Eternity in the Palm of my Hand: A Psychedelic Initiation with RD Laing

With so much discussion about research into the use of psilocybin and micro-dosing as a panacea for endogenous depressions, I am surprised how rarely either RD Laing or Timothy Leary’s names appear in the literature. One of the transformative experiences of my life occurred when Laing initiated me into the mysteries of lysergic acid diethylamide.  

It was the summer of 1971. A group of us were staying in the country and our guests were Ronnie Laing, his wife Jutta and their son Adam. We had become close friends after I worked as his personal assistant during the preparations and execution of the Dialectics of Liberation in July 1967.  Our children had known each other since birth. Ronnie never travelled without his clavichord. We shared communal meals, after which Ronnie would play and Jutta sang. Ronnie spent much of his time immersed in reading, he travelled everywhere with, what amounted to, a portable library. Ronnie also travelled with LSD, which hitherto during the times I spent in Ronnie’s company I felt too nervous to experience. I had the intuition that, should I ever find the courage,  I did not want my first experience to be in an urban setting. 

I did not take acid as a therapeutic experiment; Ronnie was not there as my therapist. I took it rather as an attempted act of liberation from the panic attacks that were a feature of my life.  I was aware that if my trip turned out to be traumatic, I was not a patient and Ronnie would not feel any responsibility to midwife me in the way the psychologists, involved in the documentary film experiments with psilocybins at Imperial College, are pledged to do. I don’t think the concept of a psychedelic doula would have met with his approval.

Waking through bucolic countryside, I decided, if I was ever going to find courage, the circumstances were propitious. Lured by sounds of the clavichord and apprehension, I went upstairs to Ronnie’s improvised music room. He broke the seal of a fragile ampoule. I tasted the nectar. Ronnie chuckled, ‘You have taken to it like a duck to water.’ Unlike a duck, I regret that I only ventured onto the water once. Ronnie reached over and gestured greedily for the broken shards cradled in my palm.  An image of his tongue, reptilian, caressing the shards for traces of fluid. Ronnie grew bigger. I grew smaller and smaller. The clavichord turned into a coffin, but I was not afraid because Ronnie continued to be absorbed in his book. No curiosity, no questions; silent communion. The furniture grew Titan proportions and I realised that as adults we take our spatial dimensions for granted. How different the proportions of domestic objects must seem to small children. I thought I might be turning into Alice in Wonderland.

I crawled under the table reflecting how different the world must look and feel to children. I thought about when toddlers put their hands up to their eyes, how they really do believe they are invisible. Now I was invisible.  

I went downstairs and observed my daughter. I knew that she was my daughter, but if the Pied Piper had led her away, I should have waved goodbye and returned to my meditation. I walked straight through myself, out of my maternal status and anxious attachment to my daughter. Due to my own ravages of attachment history, I had not been able to separate from my daughter during these earliest years of motherhood. High on acid, it was the only period in my history of motherhood when I have stopped worrying about maternal responsibilities. 

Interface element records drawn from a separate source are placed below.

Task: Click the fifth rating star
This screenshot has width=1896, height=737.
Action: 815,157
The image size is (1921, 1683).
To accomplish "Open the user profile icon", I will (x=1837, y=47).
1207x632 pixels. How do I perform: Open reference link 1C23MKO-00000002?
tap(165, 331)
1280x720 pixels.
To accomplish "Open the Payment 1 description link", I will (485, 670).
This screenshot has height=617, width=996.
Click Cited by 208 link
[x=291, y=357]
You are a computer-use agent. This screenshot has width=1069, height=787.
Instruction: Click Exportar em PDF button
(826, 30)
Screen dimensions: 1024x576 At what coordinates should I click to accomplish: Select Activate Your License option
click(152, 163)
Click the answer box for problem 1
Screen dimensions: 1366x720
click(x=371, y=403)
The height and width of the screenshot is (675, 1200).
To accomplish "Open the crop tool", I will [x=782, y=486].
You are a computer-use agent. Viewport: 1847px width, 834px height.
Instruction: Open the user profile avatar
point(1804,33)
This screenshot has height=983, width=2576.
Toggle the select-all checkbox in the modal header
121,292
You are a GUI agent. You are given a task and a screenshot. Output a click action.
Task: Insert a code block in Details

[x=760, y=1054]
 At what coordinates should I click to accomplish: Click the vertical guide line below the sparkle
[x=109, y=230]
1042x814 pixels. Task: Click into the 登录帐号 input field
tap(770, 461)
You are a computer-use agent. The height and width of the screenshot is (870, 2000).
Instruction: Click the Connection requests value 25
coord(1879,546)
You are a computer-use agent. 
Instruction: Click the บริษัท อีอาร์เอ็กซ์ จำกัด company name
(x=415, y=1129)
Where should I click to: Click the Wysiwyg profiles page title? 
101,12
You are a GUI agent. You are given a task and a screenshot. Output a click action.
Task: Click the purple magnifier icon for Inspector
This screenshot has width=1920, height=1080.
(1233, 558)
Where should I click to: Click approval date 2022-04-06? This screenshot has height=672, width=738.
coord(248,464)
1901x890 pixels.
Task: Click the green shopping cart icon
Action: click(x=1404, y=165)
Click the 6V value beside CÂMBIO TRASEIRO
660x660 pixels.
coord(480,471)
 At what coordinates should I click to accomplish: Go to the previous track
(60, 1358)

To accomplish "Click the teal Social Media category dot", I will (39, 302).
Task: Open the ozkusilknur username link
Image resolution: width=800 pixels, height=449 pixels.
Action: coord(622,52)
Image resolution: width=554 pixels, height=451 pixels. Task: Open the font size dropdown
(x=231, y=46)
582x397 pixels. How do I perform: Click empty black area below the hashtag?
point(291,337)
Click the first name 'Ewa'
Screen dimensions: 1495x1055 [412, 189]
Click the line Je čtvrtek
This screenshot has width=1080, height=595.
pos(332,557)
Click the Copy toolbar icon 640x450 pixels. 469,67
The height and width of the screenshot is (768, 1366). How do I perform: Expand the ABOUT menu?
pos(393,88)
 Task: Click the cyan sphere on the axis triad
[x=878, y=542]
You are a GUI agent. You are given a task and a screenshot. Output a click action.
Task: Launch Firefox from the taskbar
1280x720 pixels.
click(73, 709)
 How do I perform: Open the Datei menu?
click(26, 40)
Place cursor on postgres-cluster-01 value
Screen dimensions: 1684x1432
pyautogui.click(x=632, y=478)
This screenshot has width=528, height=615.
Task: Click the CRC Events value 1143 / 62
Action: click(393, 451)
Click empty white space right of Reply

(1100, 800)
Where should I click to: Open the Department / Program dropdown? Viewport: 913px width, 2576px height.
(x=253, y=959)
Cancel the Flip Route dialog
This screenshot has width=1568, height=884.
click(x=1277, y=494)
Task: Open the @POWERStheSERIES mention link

I left the house and went into the woods. The vibrancy of nature and entry into a lost domain of unknown consciousness has never, unlike dream experiences, dimmed. I experienced moments of rapturous unification with nature. Every leaf, fern and petal seemed like a microcosm of the world. Stones turned into palimpsests of the universe. A palette of unimagined gems and tourmalines emerged that have eluded me ever since. As I sat into dusk one Blakean thought filled immensity and then I heard my name being called. The children were hungry. 

After the effects of the drug left my body, I became frustrated and haunted by a memory of another plane of reality but one from which I was banished. I couldn’t conceive that the acid experience had not transformed me, that I was not now visibly marked by a hallucinogenic identity. I had not been Ronnie’s experiment. He had demanded nothing of me beyond the courage to be. He was too wise to intrude into my rhapsody.

I discovered there is a world elsewhere where briefly I held ‘Eternity in the palm of my hand.’ (William Blake) It was my first intimation, (I was in my mid-twenties) that it is at our peril if we privilege ‘domestic’ reality above the symbolic life of dream and metaphor. Years later, this realisation was to become the cruciform of my subsequent psychotherapeutic perspective as a psychotherapist.